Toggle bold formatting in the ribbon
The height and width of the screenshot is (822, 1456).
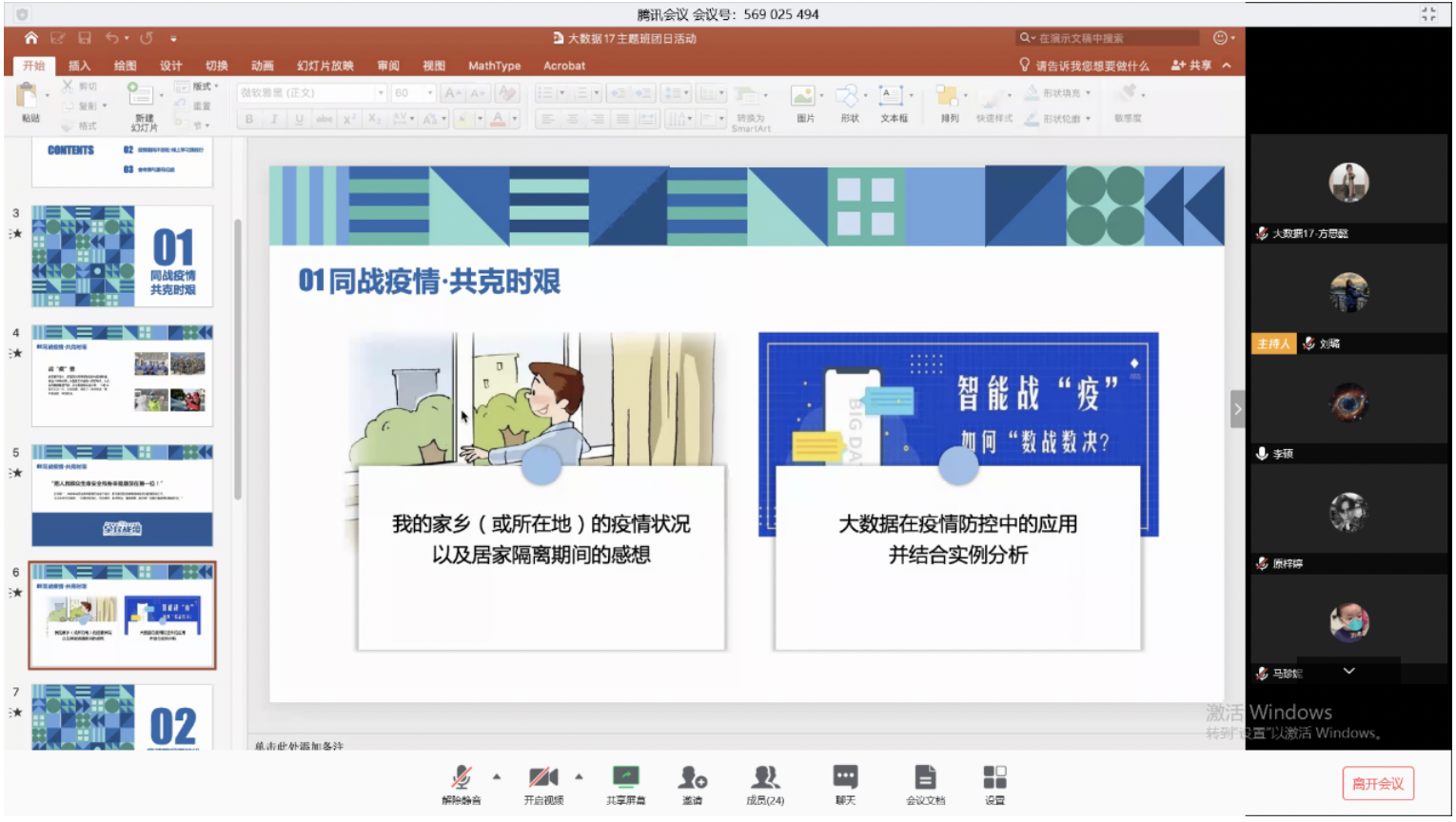click(249, 119)
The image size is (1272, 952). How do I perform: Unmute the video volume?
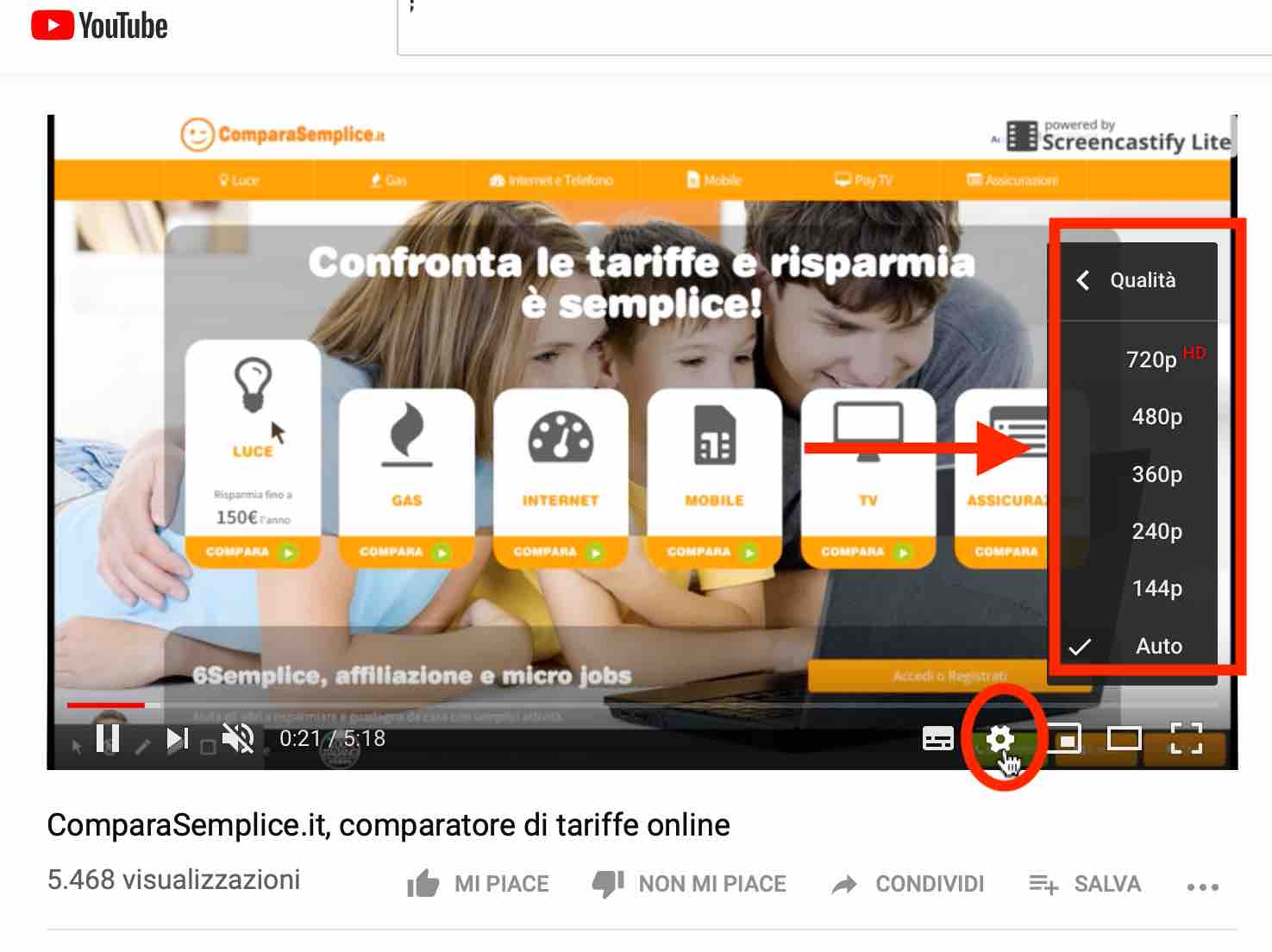pos(238,739)
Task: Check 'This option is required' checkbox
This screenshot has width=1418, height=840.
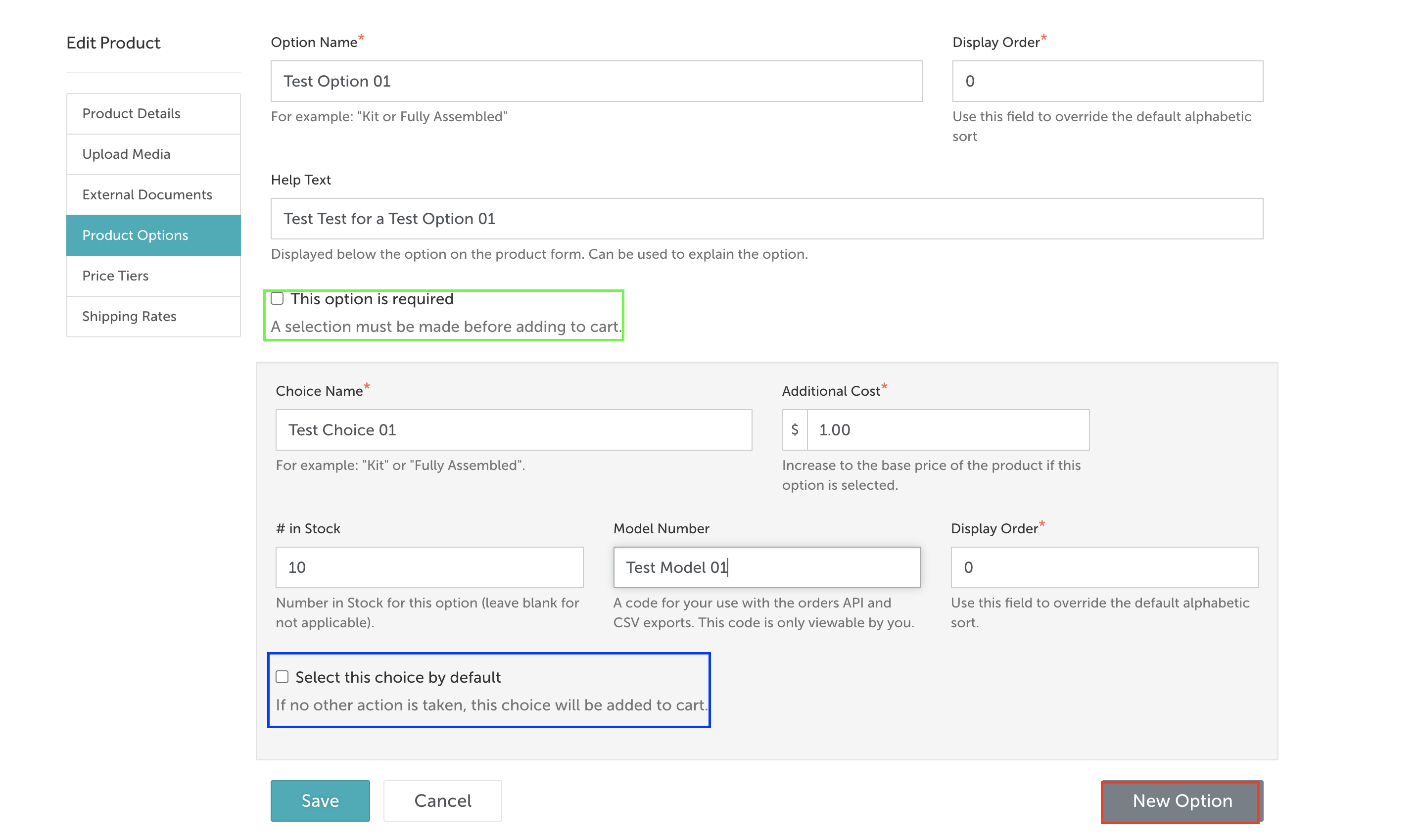Action: click(277, 298)
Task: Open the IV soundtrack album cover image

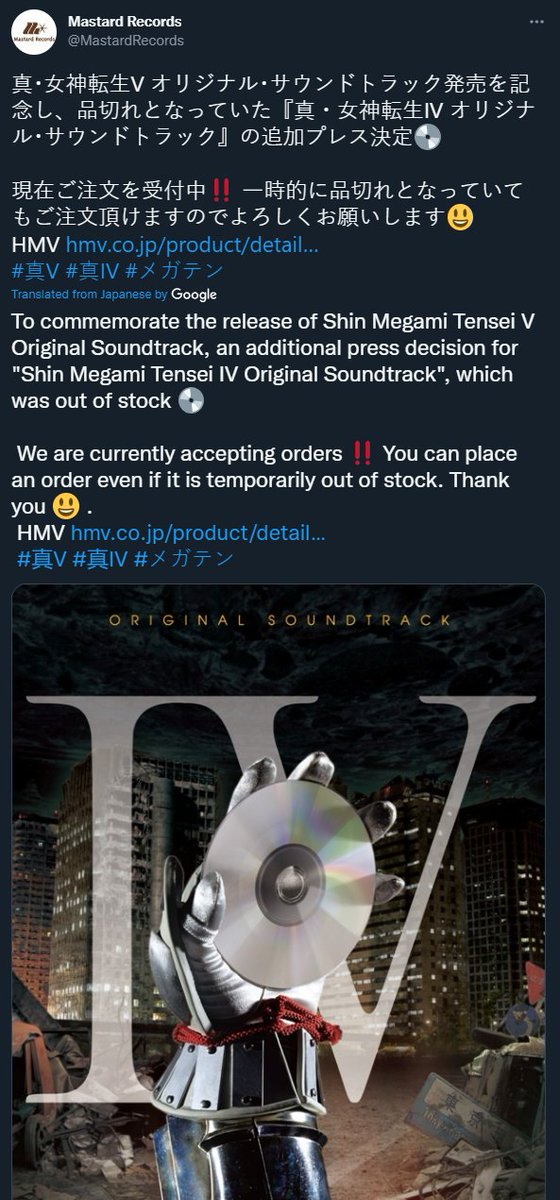Action: (x=279, y=893)
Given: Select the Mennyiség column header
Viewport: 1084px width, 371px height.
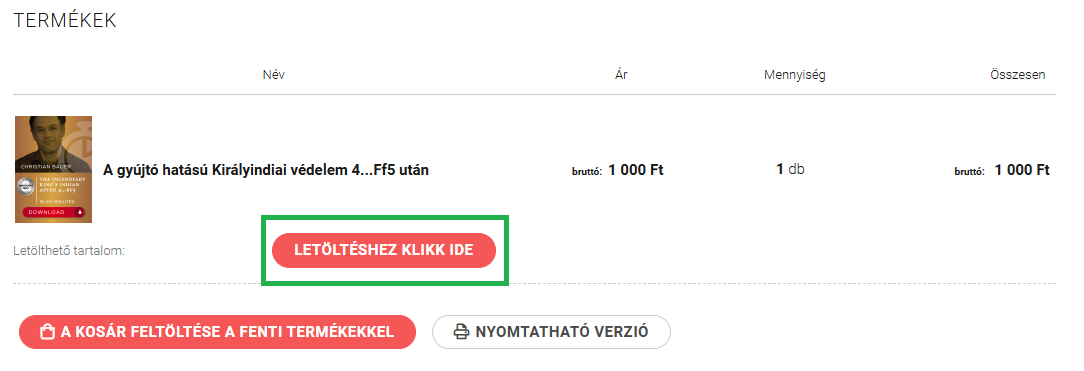Looking at the screenshot, I should pyautogui.click(x=794, y=75).
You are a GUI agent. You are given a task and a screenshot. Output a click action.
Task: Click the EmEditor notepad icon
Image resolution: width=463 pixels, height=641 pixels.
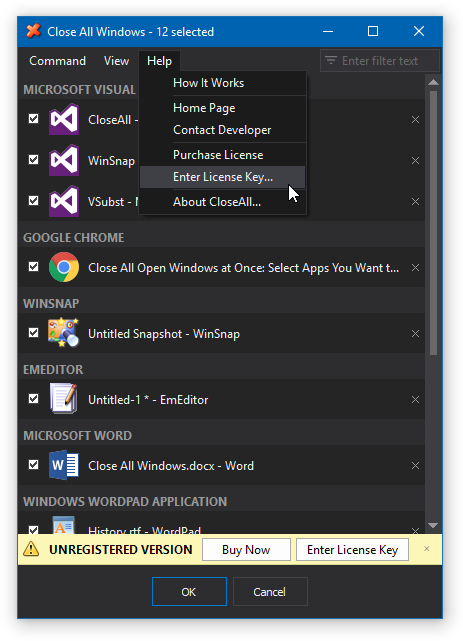coord(64,399)
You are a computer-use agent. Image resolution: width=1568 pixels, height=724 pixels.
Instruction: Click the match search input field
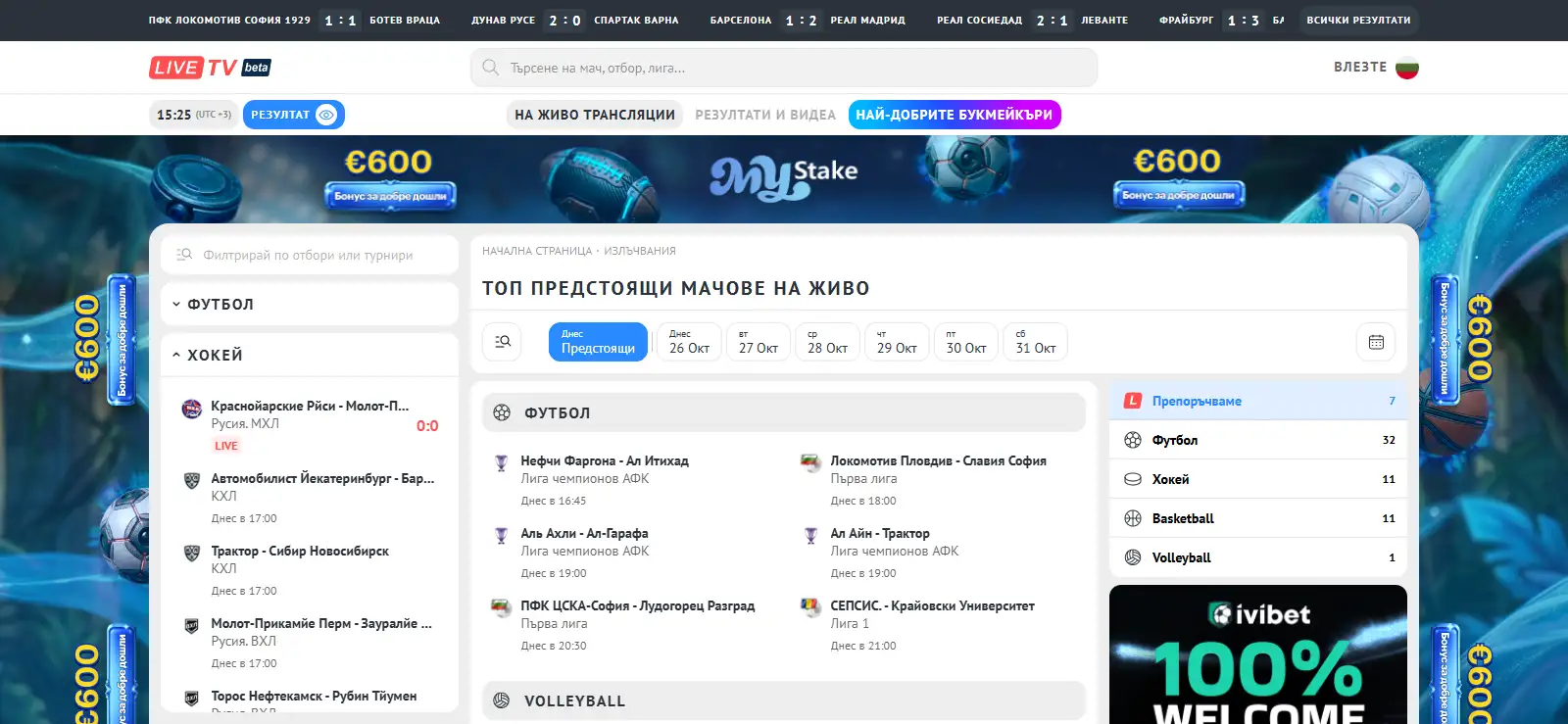(784, 68)
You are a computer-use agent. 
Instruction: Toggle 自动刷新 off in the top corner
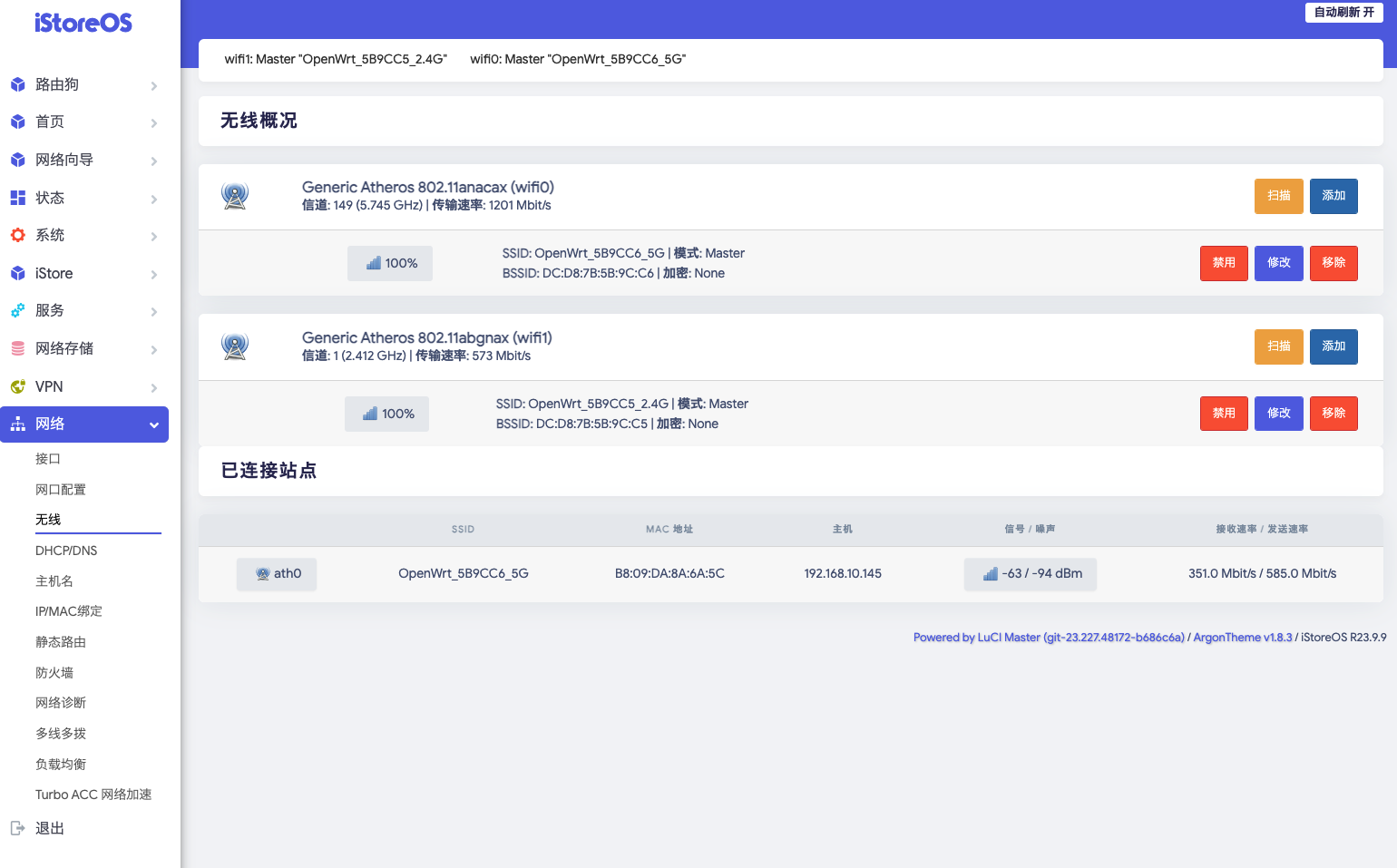pyautogui.click(x=1343, y=13)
#####
Repeat all of the data above word for word, leaving out the pictures.

_COMPLETE ANSWER_
Toggle bold formatting in the ribbon
The height and width of the screenshot is (822, 1456).
click(249, 119)
The image size is (1272, 952). How do I perform: Unmute the video volume?
pos(238,739)
Task: Check 'This option is required' checkbox
This screenshot has width=1418, height=840.
Action: click(277, 298)
Task: Open the IV soundtrack album cover image

Action: (x=279, y=893)
Given: Select the Mennyiség column header
Viewport: 1084px width, 371px height.
Looking at the screenshot, I should pyautogui.click(x=794, y=75).
You are a GUI agent. You are given a task and a screenshot. Output a click action.
Task: Click the EmEditor notepad icon
Image resolution: width=463 pixels, height=641 pixels.
coord(64,399)
You are a computer-use agent. Image resolution: width=1568 pixels, height=724 pixels.
Instruction: Click the match search input field
(784, 68)
You are a computer-use agent. 
Instruction: Toggle 自动刷新 off in the top corner
pyautogui.click(x=1343, y=13)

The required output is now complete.